## Requirement:
Pick up the feature below about the stabbing at Mississippi's Wilkinson County Correctional Facility and continue it from its last sentence.
──────── Given passage ────────
Feature | Filed 06:00 a.m. 06.26.2019
It was a prison brimming with violence, awash in weapons—and severely short on guards to patrol its cell blocks. But security-camera footage caught the action when Brad Fitch arrived in unit F at Mississippi’s Wilkinson County Correctional Facility on Jan. 31, 2018.
The two sets of sneakers, pacing outside the cell he had occupied for six hours. His race through the dayroom, his white t-shirt soaked in blood. His desperate run for the locked exit, chased by two prisoners. The slash of a handmade knife—a shank—as he stumbled.
The rain of blows that left him curled up on the floor of a shower stall in a pool of his own blood, 10 stab wounds in his back.
His attackers, after performing what investigators later concluded was a gang-ordered hit, walked calmly away. Even when a handful of guards turned up and found Fitch, inmates continued to mill around, heating up snacks in a microwave just yards from where he lay.
──────── Study material ────────
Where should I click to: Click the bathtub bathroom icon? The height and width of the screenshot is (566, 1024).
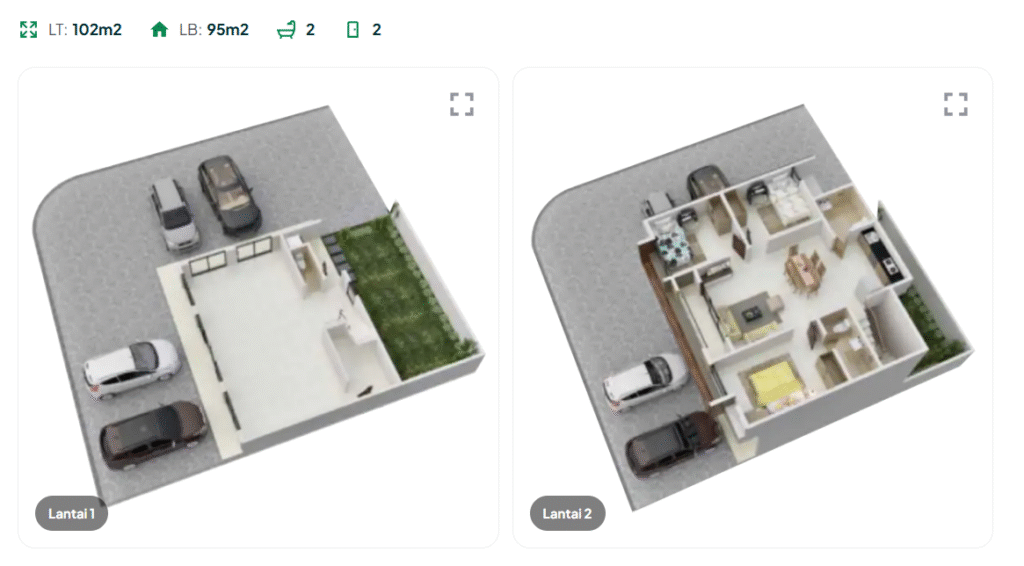pos(286,29)
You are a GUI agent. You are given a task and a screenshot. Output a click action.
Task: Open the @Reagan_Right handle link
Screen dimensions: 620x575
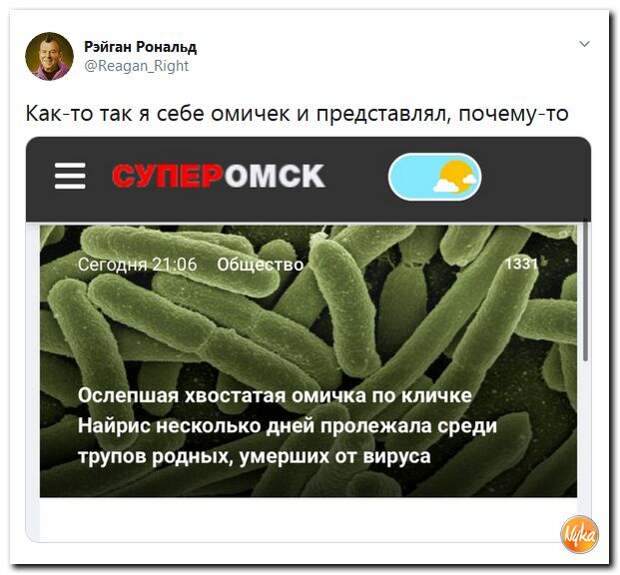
────────
## Your response:
Such a nonchalant display of gang power wasn’t unusual at Wilkinson, a 950-bed maximum security prison where there have been at least four gang-related homicides in the last two years.
In fact, the warden relied on gangs to keep the peace.
Like most prisons in Mississippi and a growing number across the country, Wilkinson had trouble finding people willing to take dangerous, low-paying guard jobs (more than a third were vacant, and annual turnover was close to 90 percent).
Jody Bradley, the warden, had turned to gang leaders to keep the inmates under control. His explanation of this situation is contained in a confidential “critical self-analysis” on the prison that was obtained by The Marshall Project. The internal audit was produced last December for Management & Training Corporation, or MTC, the private company Mississippi pays to manage Wilkinson. The prison is located in the tiny town of Woodville near the Louisiana border.
MTC hired an outside consultant to identify risks to running the prison “in a safe and secure manner, to identify best practices and innovations, and to provide technical assistance, guidance and training,” according to the audit. The company says it does comprehensive audits every two years.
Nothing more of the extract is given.